Bacharel em Letras, que já morou na França e tem o domínio do idioma daquele país, o jornalista Gustavo T. Miranda assistiu ao vídeo. Ele informa que o desembargador, inicialmente, perguntou se o inspetor fala francês.

Na sequência, o magistrado declarou possuir graduação na Universidade de Sorbonne, em Paris, onde dá aula de Direito de Família. No entanto, Miranda observa que Siqueira utilizou tempo verbal inadequado e “misturou” português com francês. “Ele só mandou um embromation”.

Lição de Direito

Advogado Especialista em Direito Administrativo, Processo Civil, Penal e Processual Penal, Marcus Vinicius Rosa explica que “o decreto do chefe do Executivo municipal é ordem cogente e obriga a todos que se encontrem no seu círculo de incidência (qualquer cidadão que circule na cidade correspondente). Portanto, é imperativo, não podendo, qualquer administrado (cidadão) recusar-se a cumprir ordem naquele contida, como o uso de máscara”.

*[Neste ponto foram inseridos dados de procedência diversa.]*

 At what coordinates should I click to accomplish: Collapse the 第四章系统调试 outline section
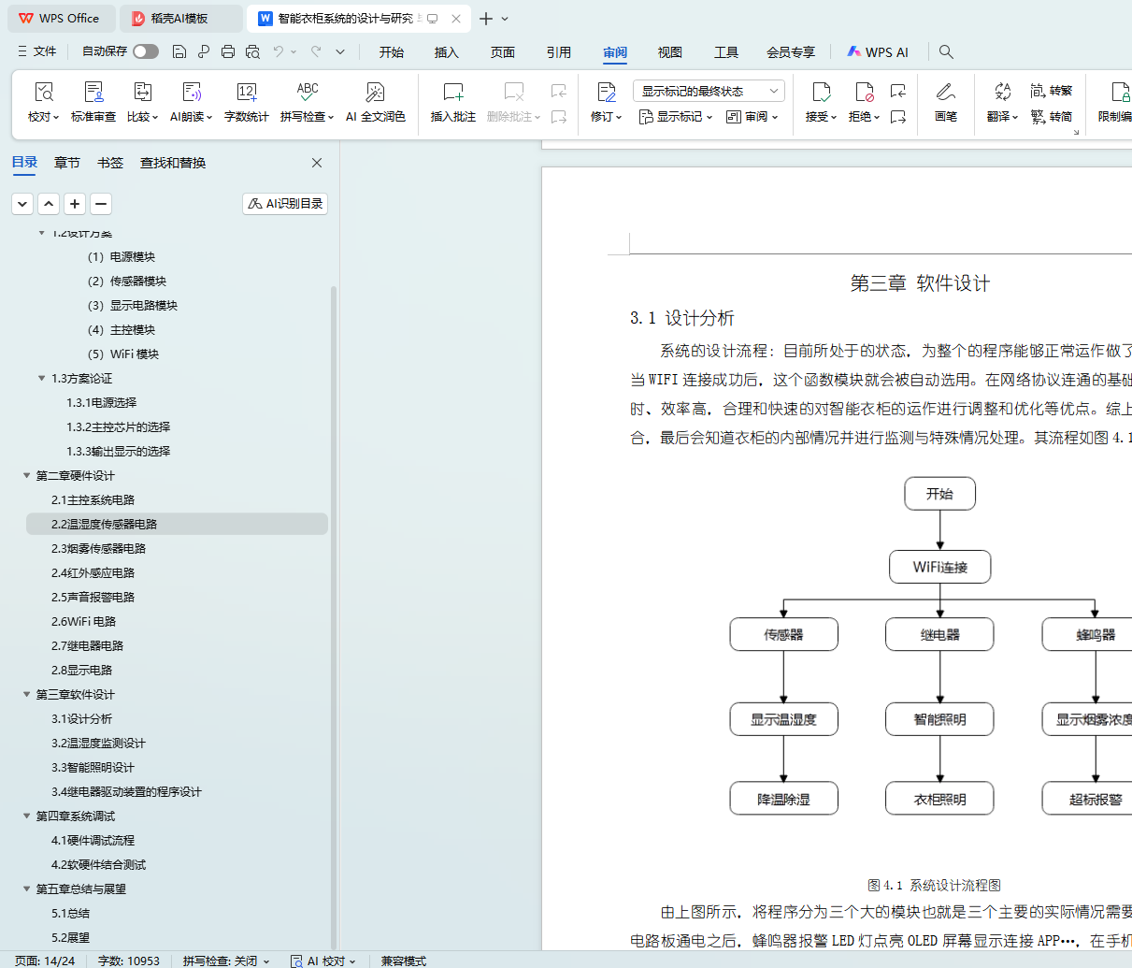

De acordo com o advogado, a “autoexecutoriedade” revela que o ato (decreto) pode, desde já, ser executado e seu objeto imediatamente alcançado, sob pena de sanção (aplicação de multa). “O interesse público não pode esperar eventual interesse privado que a ele se opõe. Qualquer oposição a decreto (não quero, não vou usar a máscara etc) deve vir acompanhada de declaração judicial de ilegalidade e/ou inconstitucionalidade”.

“Contrariar o estabelecido, insurgindo-se ao seu cumprimento, caracteriza ato ilícito, institucionalizado como desobediência, pois a ordem, até ser declarada em contrário, é legítima e legal, logo, de observância obrigatória”, conclui Marcus Rosa.